Do you want to have a breakthrough?
Gerren: Nods yes
Mom: Alright! Would it be ok, if when I see the poop wants to come out, I pick you up and say, "let's go sit on the toilet".
Gerren: Nods yes
Today we implemented the plan. After 3 books, Gerren stripping off all her clothes, requesting to get in the bath, and trying to leaving the bathroom a few times, she delivered poop.
I matched her excitement about it with my outward "you pooped in the toilet" and inside I celebrated wildly.
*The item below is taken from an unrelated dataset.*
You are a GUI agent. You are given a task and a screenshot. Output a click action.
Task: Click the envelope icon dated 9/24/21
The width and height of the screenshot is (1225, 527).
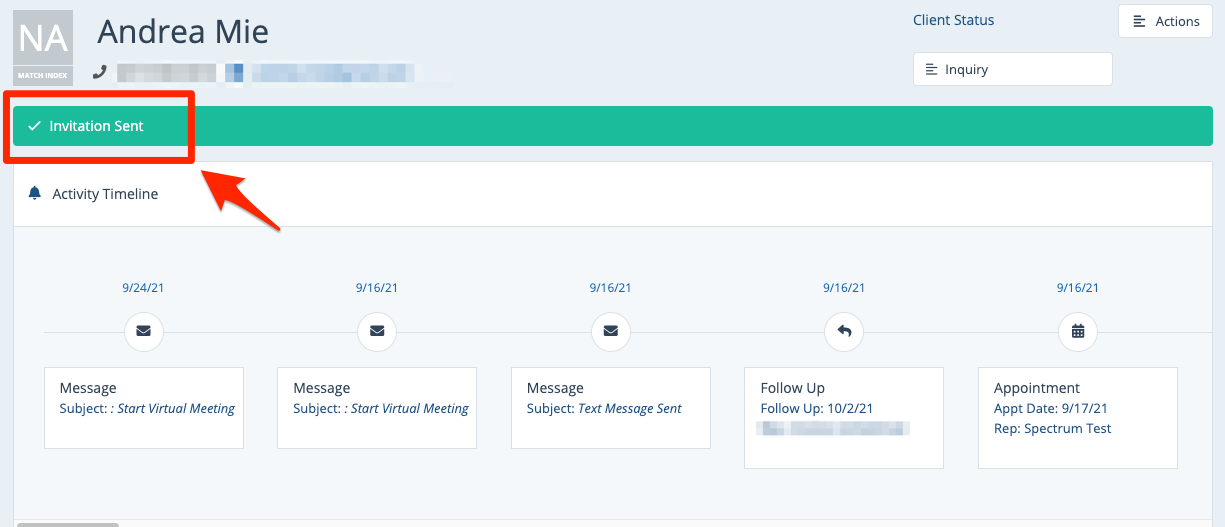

This, paired with my slacks bursting to expose my left butt cheek at playgroup, made Friday with the Gilbert's, a day to remember.
Thursday, August 19, 2010
Diaper Drama
Today, after 1 more screaming episode over the diaper changing routine, we talked about "diaper drama". She requests new diapers each time she pees. When she poops we offer, "let's go change your diaper" and she declines. We have an elaborate system of water flushing (instead of wipes) to clean her after she poops in her diaper. She knows how to tell us when she needs to pee or poop but until today she has not been inspired to go without diapers.
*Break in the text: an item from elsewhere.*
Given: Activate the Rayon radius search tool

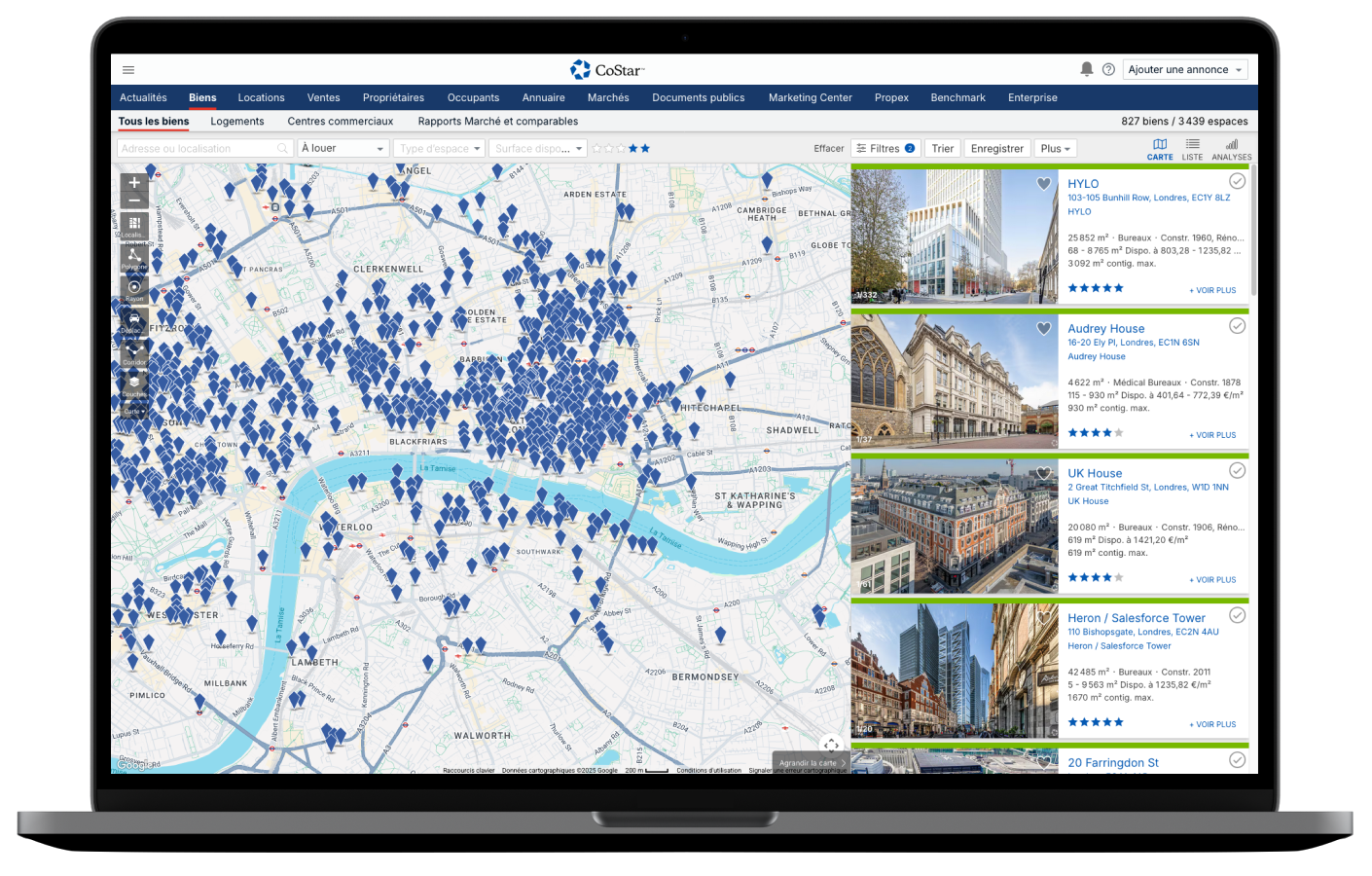Looking at the screenshot, I should pos(134,287).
Background of our inspirational conversation:
WHO MOVED MY CHEESE. It's a children's book about 4 mouse friends in a maze searching for magical cheese. When they find it at Cheese Station C, two of the mice (Hem & Haw) think it will last forever. The other two (Sniff & Scurry) diligently measure the cheese to know how much is left and sniff it to determine it's freshness. Each night the friends go home and return each day to consume more cheese. One day the cheese is gone.
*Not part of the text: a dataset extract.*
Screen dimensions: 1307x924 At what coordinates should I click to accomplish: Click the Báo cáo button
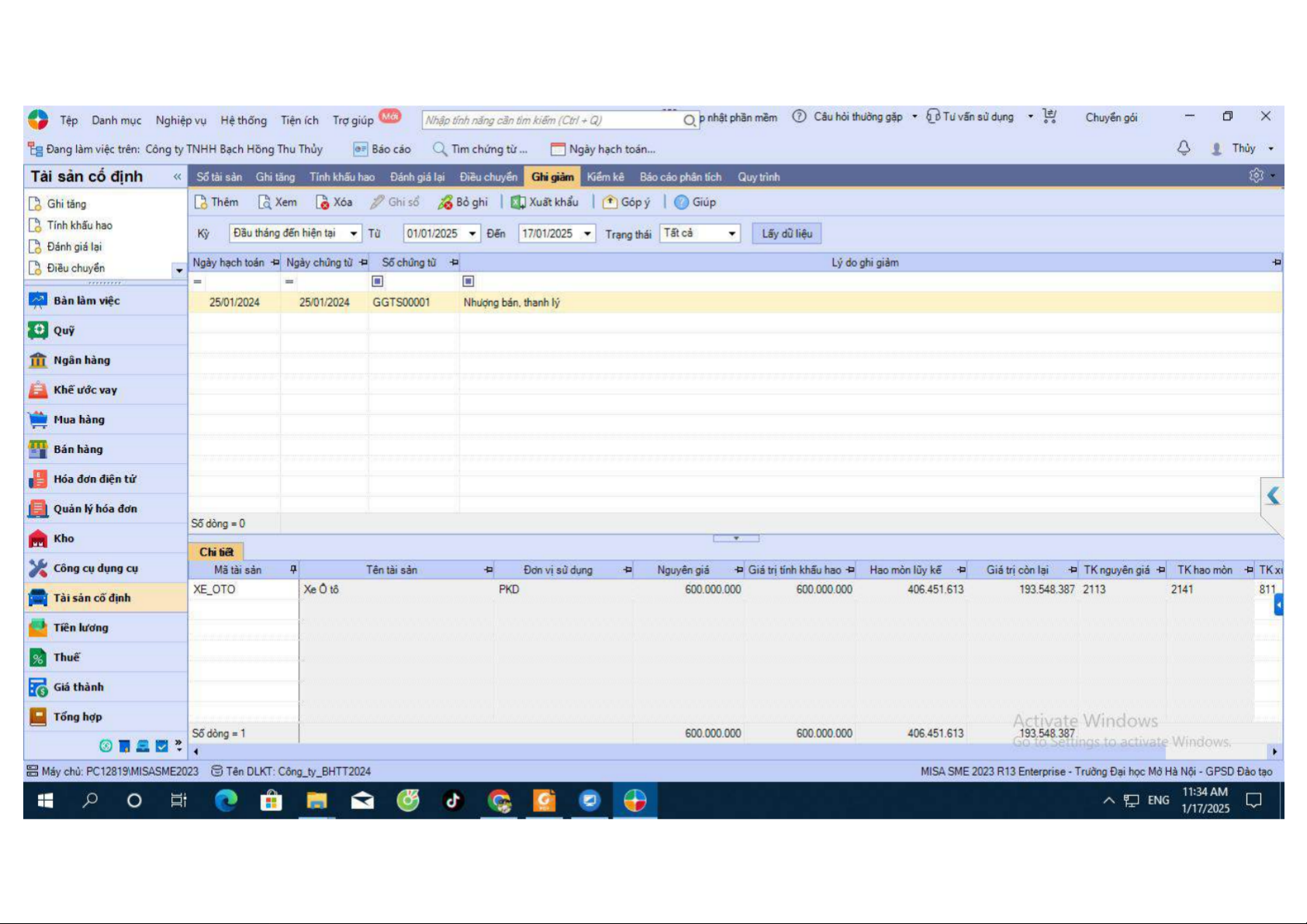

Sniff & Scurry, who've been measuring and sniffing, aren't surprised and happily move on to look for new cheese that will be "better than the old cheese".
Hem and Haw flip their lids! They expected the cheese to always be there and they stay in Cheese Station C waiting for someone to put their cheese back.
Today Gerren yelled as we changed her diaper. Remembering the above message the following dialogue ensued.
Mom: Wow. You don't like changing your diaper. It's so frustrating for you. It's ok for you to keep using diapers and to be frustrated except it's not working for you.
Gerren: (Listening)
Mom: We could be like Hem & Haw and stay in Cheese Station C when it's not where we want to be or we could go find new cheese.
Gerren: (Listening)
Mom: (Animated) New cheese could be wearing underwear or nothing at all. You could pee and poop in the potty or if you pee on the floor we can clean it up. That would be new cheese.
Gerren: (Smiling)
Mom: Or you could pee outside like Joe does. That would be new cheese. Or we could get a little toilet seat for the big toilet instead of using the little toilet. That would be new cheese.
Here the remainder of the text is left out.